Старая, дофрейдовская психология, всецело покоившаяся на идее о первенстве мозга над кровью, требует от отдельного, от образованного и цивилизованного человека, чтобы он разумом подавлял свои инстинкты. Фрейд отвечает грубо и ясно: инстинкты вообще не дают подавлять себя, и крайне поверхностным является взгляд, что, будучи подавлены, они куда-то исчезают. В лучшем случае можно оттеснить их из сознательного в бессознательное. Но тогда они скопляются, потесненные, в этой области души и своим непрестанным брожением порождают беспокойство, расстройства, болезнь. Полностью чуждый иллюзий и веры в прогресс, решительный и радикальный в своих суждениях, Фрейд устанавливает незыблемо, что игнорируемые морально силы libido* составляют неотъемлемую часть человека, заново рождающуюся с каждым новым эмбрионом, что они являются стихией, которую ни в каком случае нельзя устранить и, самое большое, можно переключить на безопасную для человека работу, путем перенесения их в сознание.
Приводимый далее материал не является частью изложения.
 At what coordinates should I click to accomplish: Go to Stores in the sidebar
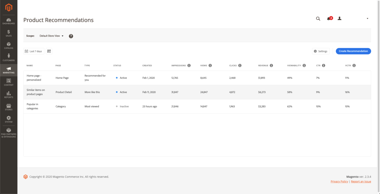pyautogui.click(x=9, y=107)
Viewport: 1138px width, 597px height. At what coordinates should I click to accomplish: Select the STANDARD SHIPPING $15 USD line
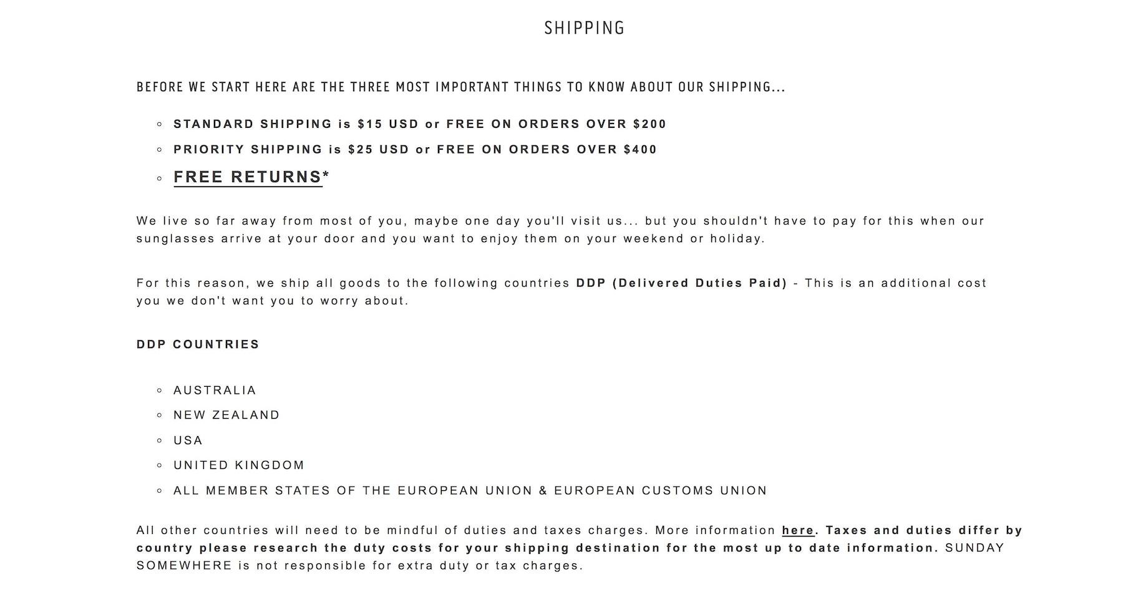tap(419, 124)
Таким образом, Фрейд рассматривает как нечто благотворное как раз то, что этика старого общества объявила коренной опасностью, а именно — процесс осознания; и то, что это общество признавало благотворным, — подавление инстинктов, — он именует опасным. Там, где старый метод практиковал прикрытие, он требует раскрытия. Вместо игнорирования — идентификации. Вместо обхода — прямого пути. Вместо отвода глаз — проникновения вглубь. Вместо вуалирования — обнаженности. Инстинкты может укротить лишь тот, кто познал их; взять верх над демонами — лишь тот, кто извлечет их из глубинного их обиталища и смело посмотрит им в глаза. Медицине столь же мало дела до морали и стыдливости, как до эстетики и филологии: ее важнейшая задача — заставить заговорить то таинственное, что есть в человеке, а не обрекать на молчание. Ничуть не считаясь с тенденциями девятнадцатого века к набрасыванию покровов, Фрейд в резкой форме ставит перед своими современниками проблему самопознания и осознания всего вытесненного и неосознанного. И тем самым он приступает к лечению не только несчетного числа отдельных лиц, но и всей морально нездоровой эпохи путем выявления ее основного, подавленного конфликта и перенесения его из области лицемерия в область науки.